BEGIN PASSAGE
I Learned How to Build an AI Agent
I’ve been on a learning binge lately. Something about this winter has stood out to me as a primed learning environment, and YouTube is such an endless resource. It’s why I pay for premium, it’s just too good of a deal for someone who watches more YouTube than TV nowadays.
In this blog post, I’ve shared the resources that made a significant impact on me, my journey, and my understanding of the integration of AI into my working, professional, and personal life — especially regarding my engagement with AI tools as a prolific user.
In my efforts to make the internet fun for me again, I realized that having a website is the only way to make that happen. And you can’t be on the internet anymore without learning and getting familiar with AI tools.
My engagement with AI tools has turned out to be very valuable for me, since my workplace is actively promoting internal AI adoption across the whole company. The feedback loop of learning & using AI has been an overwhelmingly positive experience for me and an opportunity I’m using to differentiate myself to company leadership and clients alike.
I promised myself back in 2023 when I first learned how insidious workplace politics could be that I would do everything in my power to make sure that my impact is felt & that I have all the leverage I need to accomplish my goals.
Learning what AI agents are and how to build & use one is par for the course in this line of thinking. Innovation really is key if you want to keep the opportunities coming. Even more useful if you’re trying to accumulate generational wealth as an aspiring first-generation multi-millionaire, like myself.
END PASSAGE
■ YOUR ASSIGNMENT: Copy word for word the part of the blog post that opens with the words containing "I promised myself" and closes with "accomplish my goals.". The lines have nothing to do with this.
BEGIN INFORMATION PROVIDED
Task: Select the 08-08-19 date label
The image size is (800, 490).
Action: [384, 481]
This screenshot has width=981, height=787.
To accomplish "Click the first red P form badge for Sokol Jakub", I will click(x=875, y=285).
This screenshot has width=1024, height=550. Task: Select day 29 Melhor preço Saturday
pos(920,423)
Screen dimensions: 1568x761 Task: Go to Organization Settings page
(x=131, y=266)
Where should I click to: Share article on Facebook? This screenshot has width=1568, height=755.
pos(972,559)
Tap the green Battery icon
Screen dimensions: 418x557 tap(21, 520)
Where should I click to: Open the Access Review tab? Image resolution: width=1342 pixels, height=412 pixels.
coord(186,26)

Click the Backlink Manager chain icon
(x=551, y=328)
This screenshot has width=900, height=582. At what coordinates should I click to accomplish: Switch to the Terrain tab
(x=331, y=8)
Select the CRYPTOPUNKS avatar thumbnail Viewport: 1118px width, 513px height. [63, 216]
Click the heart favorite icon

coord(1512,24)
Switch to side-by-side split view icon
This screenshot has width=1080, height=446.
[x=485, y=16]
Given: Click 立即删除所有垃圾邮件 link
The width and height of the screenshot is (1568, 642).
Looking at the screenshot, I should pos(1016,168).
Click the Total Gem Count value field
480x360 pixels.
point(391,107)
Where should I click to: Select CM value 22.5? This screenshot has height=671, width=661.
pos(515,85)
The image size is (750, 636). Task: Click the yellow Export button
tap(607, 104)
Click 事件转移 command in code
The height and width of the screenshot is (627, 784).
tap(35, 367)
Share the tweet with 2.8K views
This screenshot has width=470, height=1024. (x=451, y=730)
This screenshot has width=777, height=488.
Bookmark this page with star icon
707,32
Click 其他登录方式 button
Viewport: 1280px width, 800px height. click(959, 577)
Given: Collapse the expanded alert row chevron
END INFORMATION PROVIDED
■ YOUR RESPONSE:
I promised myself back in 2023 when I first learned how insidious workplace politics could be that I would do everything in my power to make sure that my impact is felt & that I have all the leverage I need to accomplish my goals.